## [Data under study]

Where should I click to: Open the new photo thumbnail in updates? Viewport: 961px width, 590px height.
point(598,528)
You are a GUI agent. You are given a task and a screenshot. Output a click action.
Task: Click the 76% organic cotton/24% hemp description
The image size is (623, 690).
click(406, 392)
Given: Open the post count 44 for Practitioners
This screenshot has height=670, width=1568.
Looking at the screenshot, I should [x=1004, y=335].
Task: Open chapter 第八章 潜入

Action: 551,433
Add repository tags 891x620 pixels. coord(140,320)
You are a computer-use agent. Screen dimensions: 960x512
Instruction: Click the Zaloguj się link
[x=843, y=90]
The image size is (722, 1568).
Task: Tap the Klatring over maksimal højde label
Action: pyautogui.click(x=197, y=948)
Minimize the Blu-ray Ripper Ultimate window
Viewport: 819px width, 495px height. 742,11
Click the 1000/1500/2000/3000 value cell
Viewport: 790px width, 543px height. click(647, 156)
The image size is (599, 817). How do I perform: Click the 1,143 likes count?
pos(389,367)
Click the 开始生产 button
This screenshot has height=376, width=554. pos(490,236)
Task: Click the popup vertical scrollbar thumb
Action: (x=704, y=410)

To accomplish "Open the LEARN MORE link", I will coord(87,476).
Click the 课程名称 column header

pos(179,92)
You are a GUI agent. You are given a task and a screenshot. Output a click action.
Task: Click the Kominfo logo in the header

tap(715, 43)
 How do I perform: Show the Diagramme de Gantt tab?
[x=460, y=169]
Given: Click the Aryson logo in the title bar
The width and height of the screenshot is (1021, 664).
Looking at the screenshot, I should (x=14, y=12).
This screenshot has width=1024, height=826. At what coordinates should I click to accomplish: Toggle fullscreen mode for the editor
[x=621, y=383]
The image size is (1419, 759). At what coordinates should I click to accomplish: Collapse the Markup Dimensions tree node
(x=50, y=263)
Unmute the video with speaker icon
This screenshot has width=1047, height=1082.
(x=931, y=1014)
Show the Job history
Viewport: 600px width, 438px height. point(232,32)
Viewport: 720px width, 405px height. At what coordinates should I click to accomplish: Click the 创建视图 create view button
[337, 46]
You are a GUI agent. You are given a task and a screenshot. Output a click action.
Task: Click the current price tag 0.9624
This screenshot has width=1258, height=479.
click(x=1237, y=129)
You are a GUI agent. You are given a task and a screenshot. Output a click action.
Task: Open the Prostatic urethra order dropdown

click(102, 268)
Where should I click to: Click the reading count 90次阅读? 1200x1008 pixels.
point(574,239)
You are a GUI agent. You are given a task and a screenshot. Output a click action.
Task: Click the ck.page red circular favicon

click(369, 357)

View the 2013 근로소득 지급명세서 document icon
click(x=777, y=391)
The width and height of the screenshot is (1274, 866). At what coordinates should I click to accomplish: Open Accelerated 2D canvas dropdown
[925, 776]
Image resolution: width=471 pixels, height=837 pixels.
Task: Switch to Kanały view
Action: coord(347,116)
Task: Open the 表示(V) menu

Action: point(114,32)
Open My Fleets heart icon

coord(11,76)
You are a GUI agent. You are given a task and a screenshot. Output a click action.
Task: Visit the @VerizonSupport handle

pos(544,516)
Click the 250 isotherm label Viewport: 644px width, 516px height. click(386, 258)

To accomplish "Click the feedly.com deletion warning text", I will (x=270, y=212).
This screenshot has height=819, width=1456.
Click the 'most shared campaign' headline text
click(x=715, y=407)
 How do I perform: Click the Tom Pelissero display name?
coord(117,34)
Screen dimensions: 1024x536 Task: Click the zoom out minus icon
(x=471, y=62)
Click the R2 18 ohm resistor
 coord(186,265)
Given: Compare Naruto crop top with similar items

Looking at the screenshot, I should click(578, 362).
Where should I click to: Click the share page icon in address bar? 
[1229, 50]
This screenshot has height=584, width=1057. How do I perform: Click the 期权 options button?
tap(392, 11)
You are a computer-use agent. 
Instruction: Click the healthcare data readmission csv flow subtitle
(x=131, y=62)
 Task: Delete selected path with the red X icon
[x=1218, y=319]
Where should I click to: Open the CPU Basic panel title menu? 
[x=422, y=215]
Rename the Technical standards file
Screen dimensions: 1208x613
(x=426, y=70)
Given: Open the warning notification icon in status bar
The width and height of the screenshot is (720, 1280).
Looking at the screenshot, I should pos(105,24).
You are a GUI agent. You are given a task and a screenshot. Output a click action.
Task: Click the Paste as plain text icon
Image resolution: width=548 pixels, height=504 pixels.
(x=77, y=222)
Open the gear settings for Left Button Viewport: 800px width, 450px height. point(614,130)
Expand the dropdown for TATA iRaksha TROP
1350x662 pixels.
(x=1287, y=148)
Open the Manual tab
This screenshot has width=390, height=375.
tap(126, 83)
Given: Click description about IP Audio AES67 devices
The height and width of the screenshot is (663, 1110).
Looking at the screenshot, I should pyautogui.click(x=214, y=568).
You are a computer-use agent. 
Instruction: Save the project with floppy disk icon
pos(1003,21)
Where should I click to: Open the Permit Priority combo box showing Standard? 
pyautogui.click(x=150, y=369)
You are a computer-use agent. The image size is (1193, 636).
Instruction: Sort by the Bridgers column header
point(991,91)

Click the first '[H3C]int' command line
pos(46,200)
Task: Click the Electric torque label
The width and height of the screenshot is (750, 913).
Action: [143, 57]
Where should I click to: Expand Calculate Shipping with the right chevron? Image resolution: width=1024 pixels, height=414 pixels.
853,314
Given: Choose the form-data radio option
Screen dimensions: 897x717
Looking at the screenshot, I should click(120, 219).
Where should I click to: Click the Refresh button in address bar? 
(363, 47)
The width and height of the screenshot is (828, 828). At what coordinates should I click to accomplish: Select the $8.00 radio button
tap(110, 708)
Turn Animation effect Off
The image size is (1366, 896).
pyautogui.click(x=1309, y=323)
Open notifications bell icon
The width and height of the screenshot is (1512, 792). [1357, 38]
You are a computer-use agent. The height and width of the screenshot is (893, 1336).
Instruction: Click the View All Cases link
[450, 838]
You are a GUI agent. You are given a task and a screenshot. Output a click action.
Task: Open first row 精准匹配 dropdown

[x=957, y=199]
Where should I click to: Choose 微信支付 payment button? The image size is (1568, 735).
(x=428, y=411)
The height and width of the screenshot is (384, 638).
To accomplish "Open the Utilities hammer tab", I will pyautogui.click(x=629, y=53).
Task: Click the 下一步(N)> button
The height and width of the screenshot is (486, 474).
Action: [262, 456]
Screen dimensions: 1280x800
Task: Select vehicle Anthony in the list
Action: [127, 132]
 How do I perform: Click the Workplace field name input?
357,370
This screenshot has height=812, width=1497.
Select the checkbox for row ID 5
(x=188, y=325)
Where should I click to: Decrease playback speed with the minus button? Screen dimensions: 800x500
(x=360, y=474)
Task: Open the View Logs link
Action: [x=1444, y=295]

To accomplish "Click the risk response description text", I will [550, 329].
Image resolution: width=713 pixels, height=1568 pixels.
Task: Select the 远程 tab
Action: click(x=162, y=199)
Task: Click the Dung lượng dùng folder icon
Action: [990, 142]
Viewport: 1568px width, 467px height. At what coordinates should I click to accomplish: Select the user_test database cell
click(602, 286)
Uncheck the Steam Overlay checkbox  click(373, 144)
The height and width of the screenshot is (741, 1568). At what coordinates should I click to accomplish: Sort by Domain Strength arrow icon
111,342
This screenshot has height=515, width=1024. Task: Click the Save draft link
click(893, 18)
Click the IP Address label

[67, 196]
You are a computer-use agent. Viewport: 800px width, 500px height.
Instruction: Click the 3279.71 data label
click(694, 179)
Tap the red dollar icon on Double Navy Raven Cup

## [What the exercise asks]
Go through the data above from its first line and copy each line exactly, stopping once the line with "Given: Open the post" has been copied.

## [Answer to this problem]
Where should I click to: Open the new photo thumbnail in updates? Viewport: 961px width, 590px height.
point(598,528)
You are a GUI agent. You are given a task and a screenshot. Output a click action.
Task: Click the 76% organic cotton/24% hemp description
The image size is (623, 690).
click(406, 392)
Given: Open the post count 44 for Practitioners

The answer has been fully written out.